• [Source extract]:

■ ■ ■

Shelley Newman/Parr (née Drew)

Personal information
- Nationality: British (English)
- Born: 8 August 1973 (age 52) Carshalton, London, England
- Height: 182 cm (6 ft 0 in)
- Weight: 87 kg (192 lb)

Sport
- Sport: Athletics
- Event: discus throw
- Club: Belgrave Harriers

Medal record
Athletics
Representing England
Commonwealth Games
| Bronze medal – third place | 2002 Manchester | discus |

= Shelley Newman =

English discus thrower (born 1973)

Shelley Jean Newman, now Parr and (née Drew), (born 8 August 1973) is a female retired discus thrower from England and competed for Great Britain at the 2004 Summer Olympics.

■ ■ ■

• [Stated goal 1]:
Which fields are listed under the "Personal information" heading of the athlete profile? Give each field name with its value.
The entries were collected separately and have no connection to the athlete profile.

Pointing data for screenshots

■ ■ ■

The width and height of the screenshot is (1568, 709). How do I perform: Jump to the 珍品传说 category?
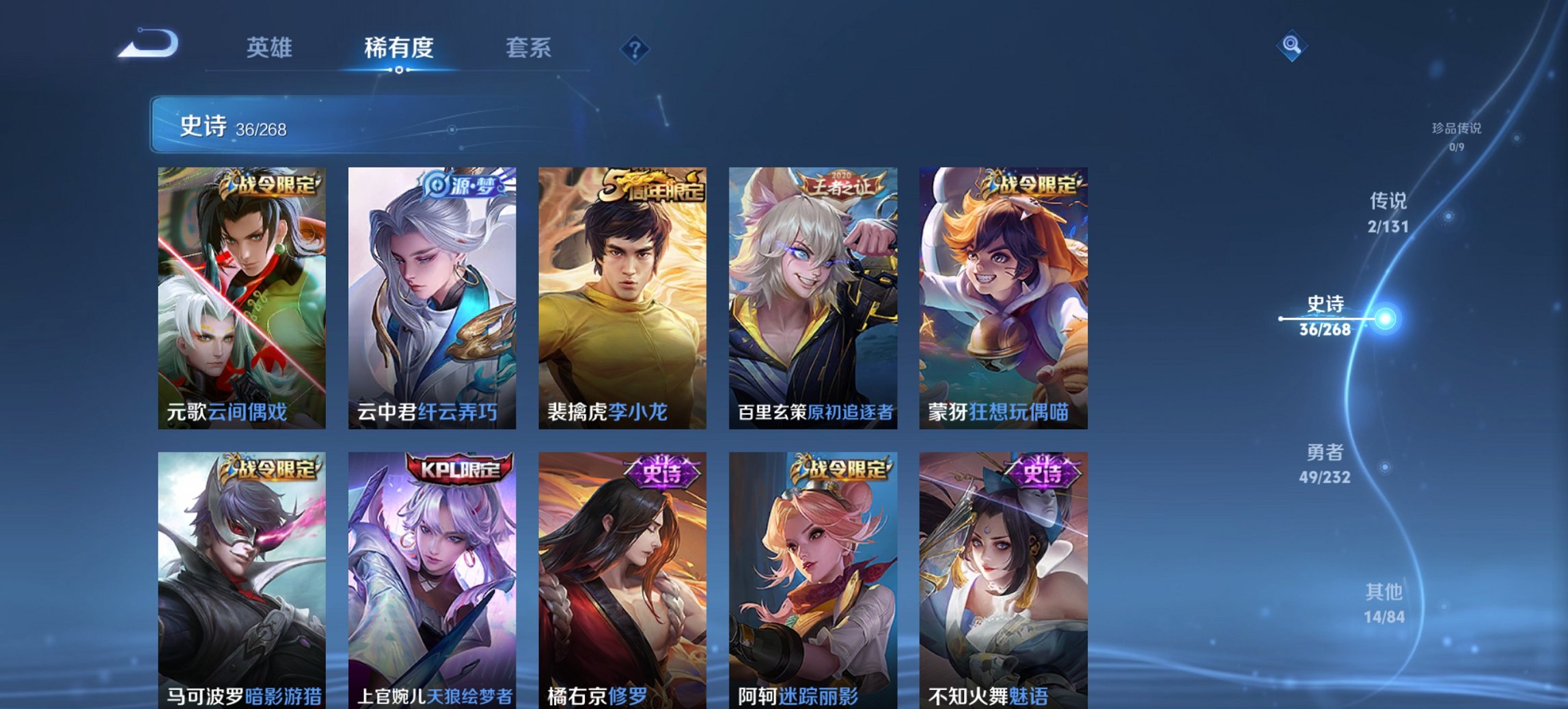[x=1456, y=135]
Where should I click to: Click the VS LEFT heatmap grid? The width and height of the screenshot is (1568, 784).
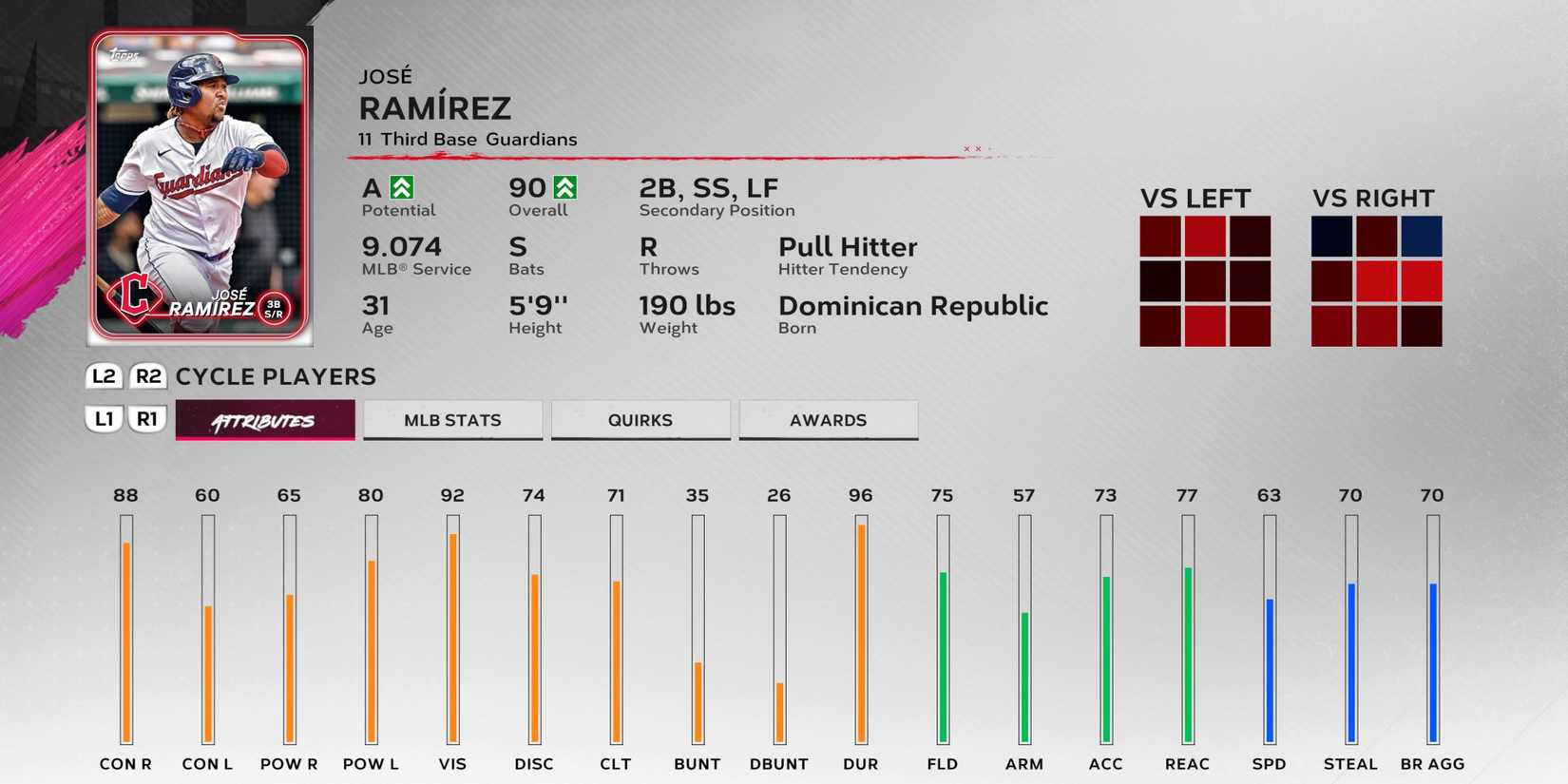coord(1207,282)
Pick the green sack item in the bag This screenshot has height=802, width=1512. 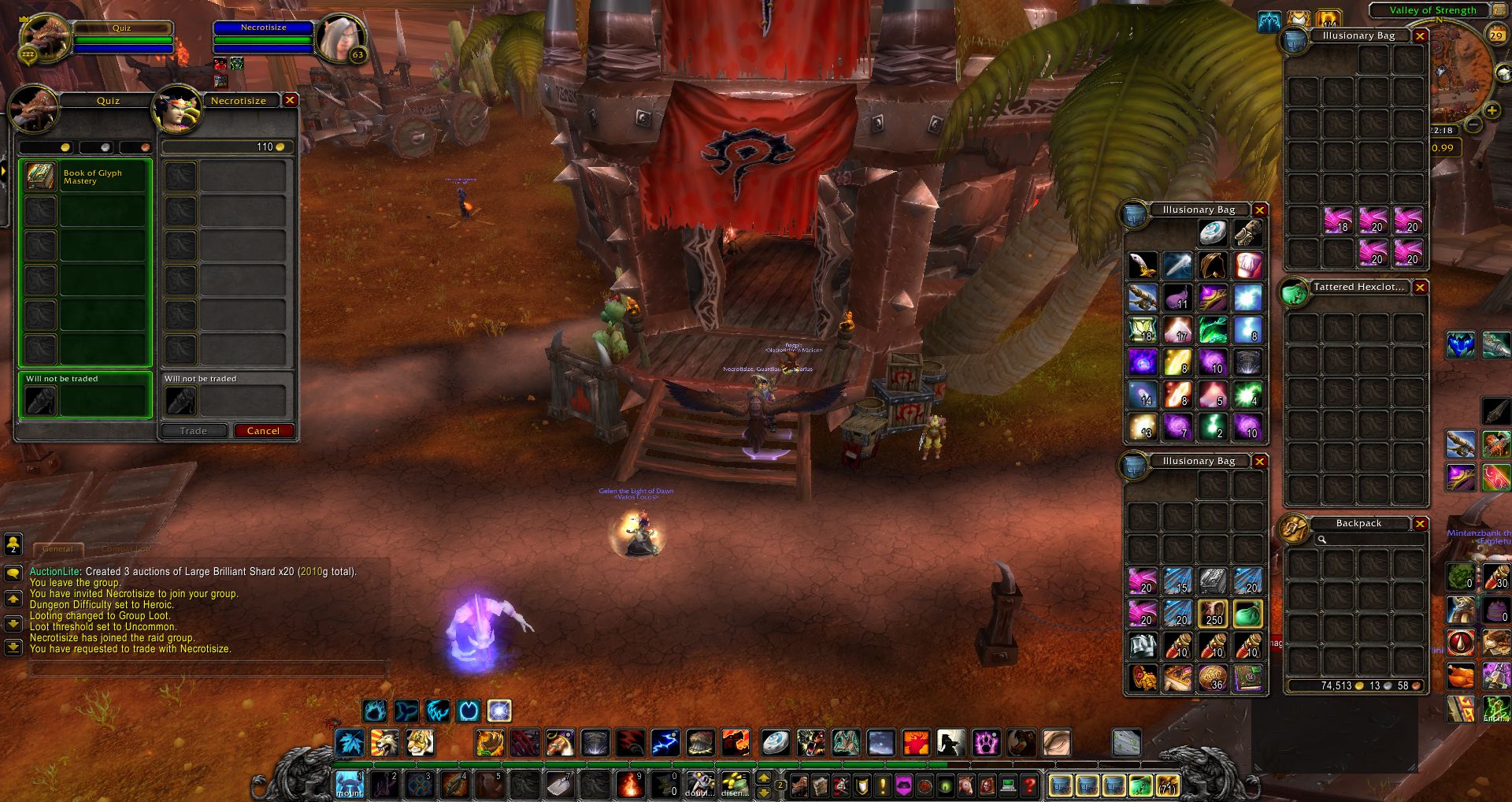pyautogui.click(x=1247, y=614)
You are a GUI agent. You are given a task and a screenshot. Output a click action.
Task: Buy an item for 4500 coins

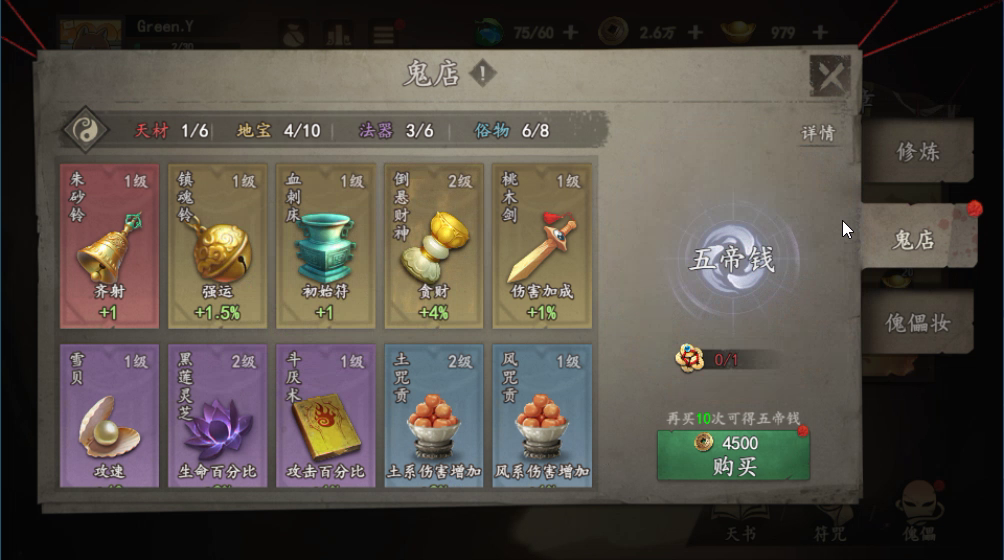[733, 455]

■ ■ ■

• [Stated goal 2]:
Echo the entries from the line with "You are a GUI" through the end of the entries. Leave the pictures out.

• [Worked solution 1]:
- Nationality: British (English)
- Born: 8 August 1973 (age 52) Carshalton, London, England
- Height: 182 cm (6 ft 0 in)
- Weight: 87 kg (192 lb)

• [Worked solution 2]:
You are a GUI agent. You are given a task and a screenshot. Output a click action.
Task: Buy an item for 4500 coins

[733, 455]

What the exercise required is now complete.